**EXCERPT:**
To add real detail rather than just pixels, inject noise. Run a first KSampler Advanced to about half the steps with leftover noise enabled, merge in a generated noisy latent with an Inject Noise node, then a second sampler finishes from where the first stopped. Crank the noise strength and the armor in the example sprouts fine weathering and small features. Sync the first sampler's end step to the second's start step with a shared primitive so they never drift apart.

For the highest detail, go tiled. Split the image into padded quadrants (ComfyUI has no loops yet, so you process each tile by hand), run depth plus tile ControlNet per tile with a per-tile prompt, then composite the tiles back with feathered masks to hide the seams. A final light pass with a dedicated upscale model like UltraSharp, a color match to recover the original palette, and optionally a LUT for grade, and you are done. Forty-plus nodes for one image. As the author says, you would not run this daily, but understanding it means the automated upscalers stop being a black box.

What advanced ComfyUI looks like as a production API

A workflow this hand-tuned runs beautifully in front of one operator and falls apart the moment it has to answer real traffic, because every strength value, timestep, and seed is a human decision the API cannot make per request.

Three things break when this graph becomes a product feature.

Determinism. Half the magic above is the operator watching a preview and nudging a slider. "Lower the strength a bit, try another seed, the most logical ControlNet was not the best one." That judgment does not exist behind an HTTP endpoint. You either lock the parameters that work for your use case or you expose them and let callers melt their own results.

Concurrency. ComfyUI runs one graph at a time on one card. A forty-node tiled upscale that takes a minute for you becomes a queue when ten users hit it at once, and the tenth person waits ten minutes. Disclosure: Runflow is our product, but this concurrency wall is real whether you use us or not.

**INSTRUCTIONS:**
A. Can you rewrite the ComfyUI excerpt between "To add real" and "never drift apart.", inclusive, swapping "KSampler Advanced" for "advanced sampler node"?
B. What comes next in the ComfyUI production excerpt? Write the continuation that follows its final sentence.

**PROVIDED MATERIAL:**
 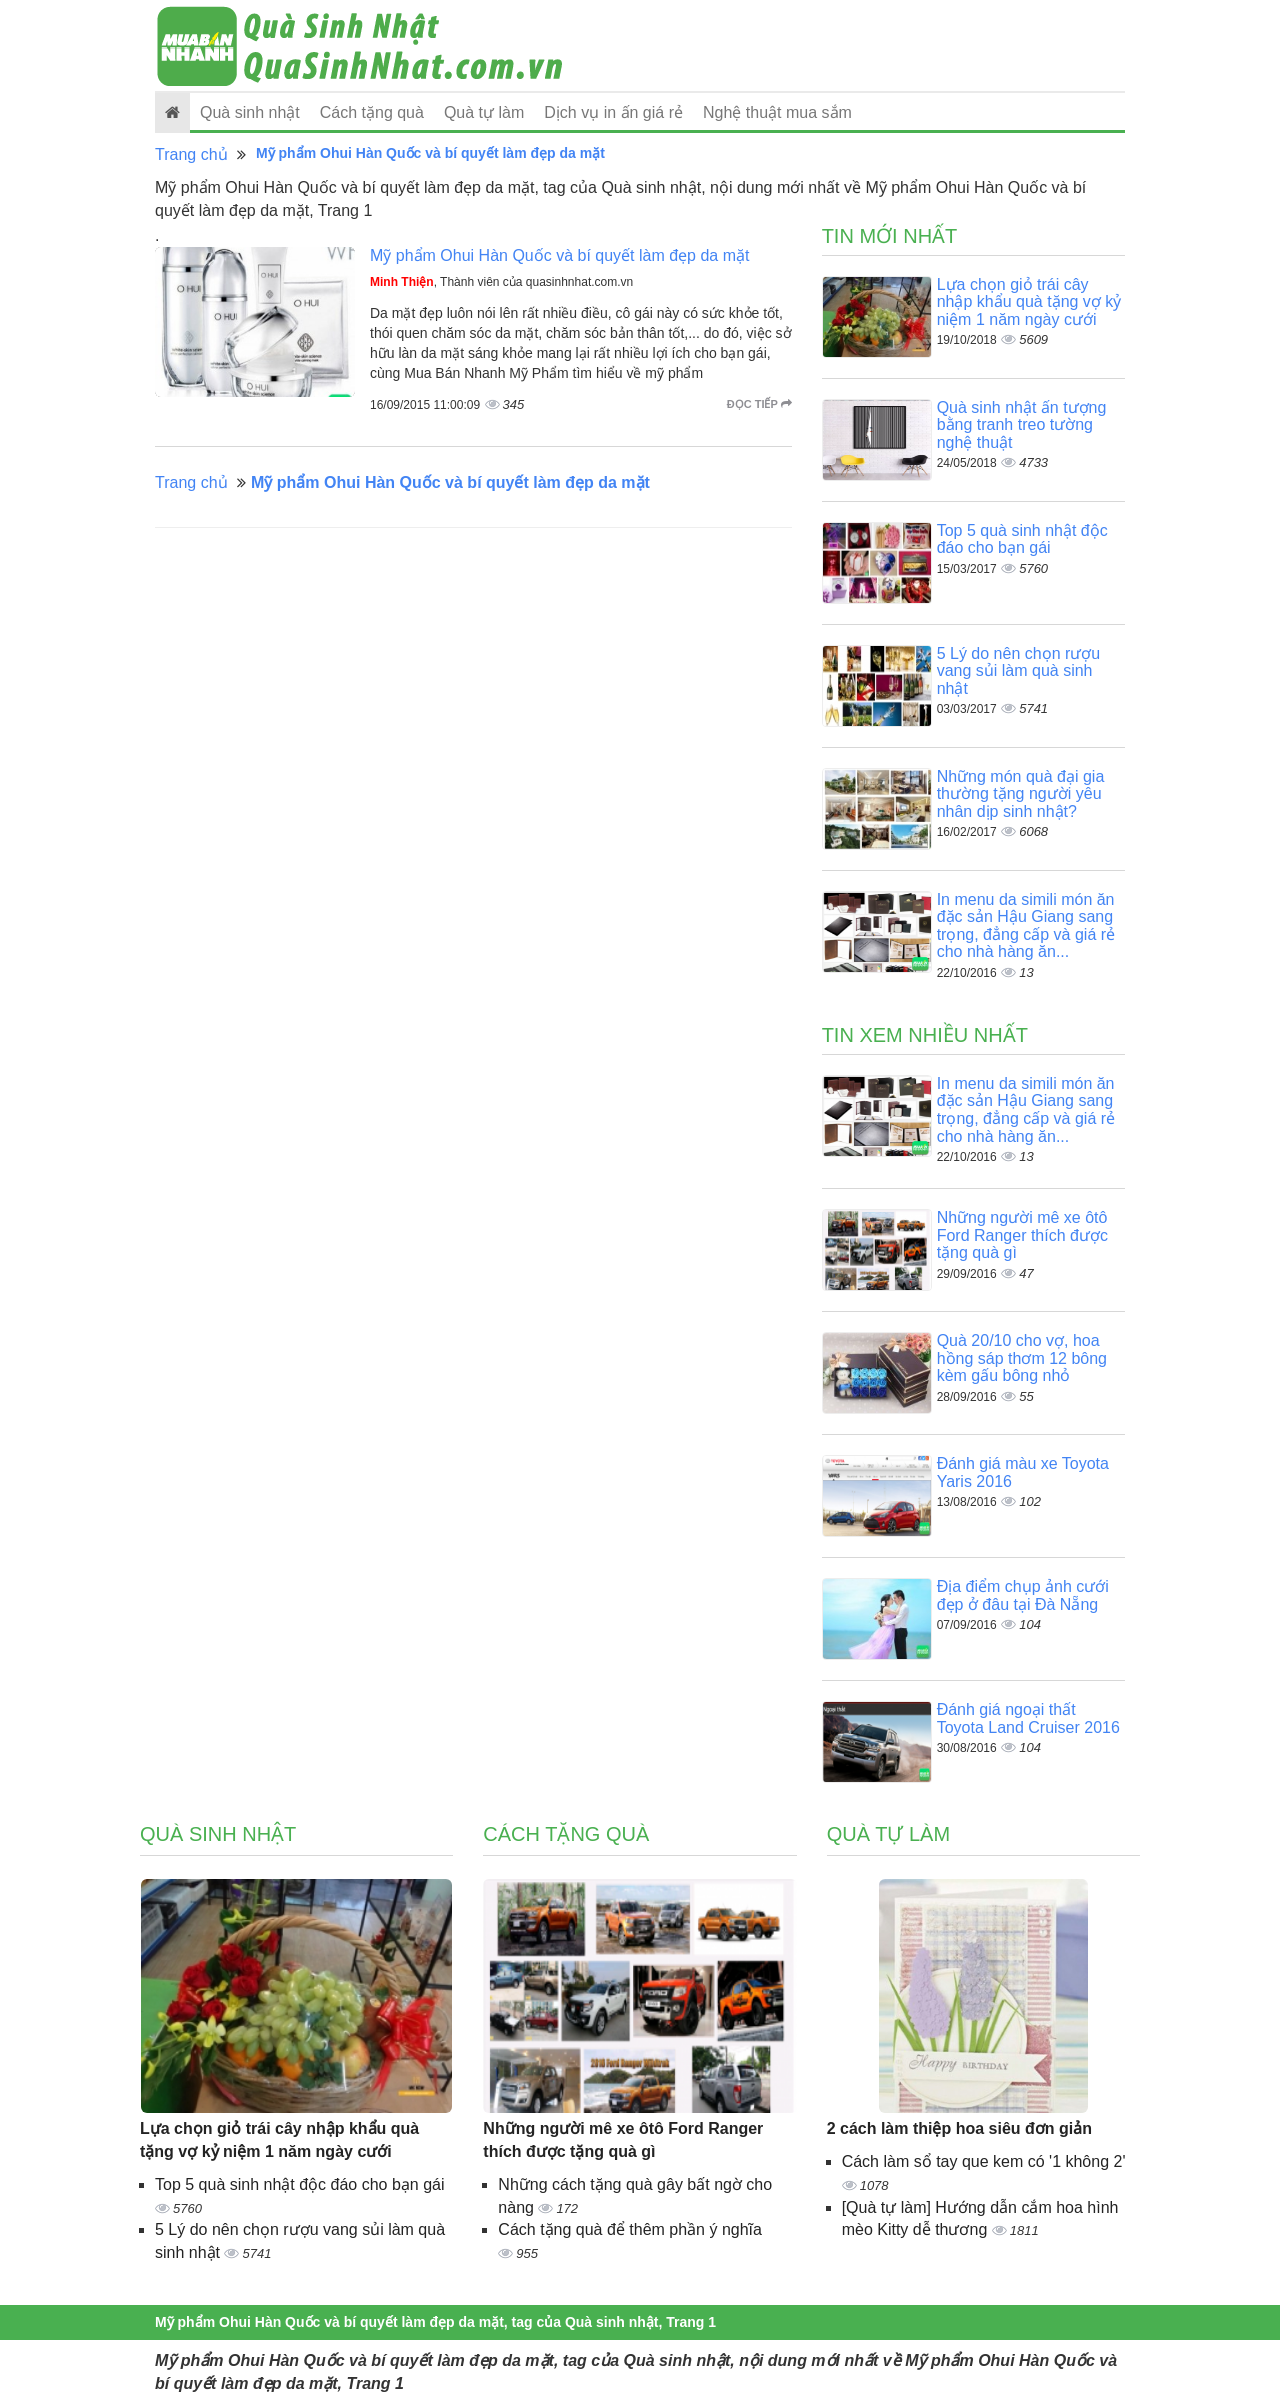 I want to click on Top 5 quà sinh nhật độc đáo cho bạn gái, so click(x=1022, y=539).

**ANSWERS FOR THE TASKS:**
A.
To add real detail rather than just pixels, inject noise. Run a first advanced sampler node to about half the steps with leftover noise enabled, merge in a generated noisy latent with an Inject Noise node, then a second sampler finishes from where the first stopped. Crank the noise strength and the armor in the example sprouts fine weathering and small features. Sync the first sampler's end step to the second's start step with a shared primitive so they never drift apart.

B.
Cost and operations. Keeping a card warm for a graph this heavy, with the AI and DevOps people to babysit it, is the line item teams underestimate. Running it well usually means no AI team required on your side and simple fixed pricing per call instead of a GPU you rent by the hour. Our own infrastructure work is roughly 70% cheaper than building the same thing in-house, which is the only reason the per-call number stays reasonable.

None of this is a knock on ComfyUI. It is the right place to design and tune a workflow like this. It is the wrong thing to be the live backend for software other people depend on.

How to call advanced workflows as an API

You either call a single hosted model for the parts that map to one model, or deploy the whole tuned graph as an endpoint, then poll the run until it finishes.

For the model-shaped pieces, the call is the same every time. POST your inputs to a model's run endpoint, get a run ID, poll it.

# Submit a run against a hosted model
curl -X POST https://api.runflow.io/v1/models/black-forest-labs/flux-dev/runs \
  -H "Authorization: Bearer rf_live_your_key" \
  -H "Content-Type: application/json" \
  -d '{
    "input": {
      "prompt": "cyberpunk woman in sci-fi metal armor, neon palette, sharp detail"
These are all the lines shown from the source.